**How to complete this task**
Print word for word the first line of the records below and every following line through the one containing "WordPress (56, 592)"; print nothing else.

**Data extract**
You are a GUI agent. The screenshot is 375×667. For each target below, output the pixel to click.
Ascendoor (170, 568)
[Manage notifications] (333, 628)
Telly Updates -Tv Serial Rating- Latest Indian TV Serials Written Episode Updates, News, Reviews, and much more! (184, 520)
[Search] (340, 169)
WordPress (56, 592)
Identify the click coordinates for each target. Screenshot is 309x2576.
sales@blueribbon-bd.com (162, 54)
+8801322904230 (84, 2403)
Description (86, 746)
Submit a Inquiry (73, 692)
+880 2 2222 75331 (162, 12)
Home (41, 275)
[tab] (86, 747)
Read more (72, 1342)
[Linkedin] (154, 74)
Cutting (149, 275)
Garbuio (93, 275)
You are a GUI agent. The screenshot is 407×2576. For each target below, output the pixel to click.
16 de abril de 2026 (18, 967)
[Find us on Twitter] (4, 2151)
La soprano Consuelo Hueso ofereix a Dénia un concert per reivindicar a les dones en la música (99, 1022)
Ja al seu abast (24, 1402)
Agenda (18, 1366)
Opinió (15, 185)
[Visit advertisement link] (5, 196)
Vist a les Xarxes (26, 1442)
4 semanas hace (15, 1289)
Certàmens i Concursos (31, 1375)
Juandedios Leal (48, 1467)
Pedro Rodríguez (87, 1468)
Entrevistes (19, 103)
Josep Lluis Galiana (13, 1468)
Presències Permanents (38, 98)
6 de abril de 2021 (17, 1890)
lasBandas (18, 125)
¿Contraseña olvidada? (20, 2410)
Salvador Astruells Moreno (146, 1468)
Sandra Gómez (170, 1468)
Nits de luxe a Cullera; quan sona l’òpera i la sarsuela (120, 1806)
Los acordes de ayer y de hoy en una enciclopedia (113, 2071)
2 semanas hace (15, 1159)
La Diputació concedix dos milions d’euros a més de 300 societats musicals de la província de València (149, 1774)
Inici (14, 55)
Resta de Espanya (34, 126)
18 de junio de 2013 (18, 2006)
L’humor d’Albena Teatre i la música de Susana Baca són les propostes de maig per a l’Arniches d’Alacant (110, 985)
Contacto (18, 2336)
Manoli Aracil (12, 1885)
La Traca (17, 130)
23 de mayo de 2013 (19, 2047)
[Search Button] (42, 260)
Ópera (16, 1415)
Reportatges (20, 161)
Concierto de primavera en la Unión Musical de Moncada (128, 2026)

**Result for this task**
You are a GUI agent. The screenshot is 375×667. For each target below, output the pixel to click.
Ascendoor (170, 568)
[Manage notifications] (333, 628)
Telly Updates -Tv Serial Rating- Latest Indian TV Serials Written Episode Updates, News, Reviews, and much more! (184, 520)
[Search] (340, 169)
WordPress (56, 592)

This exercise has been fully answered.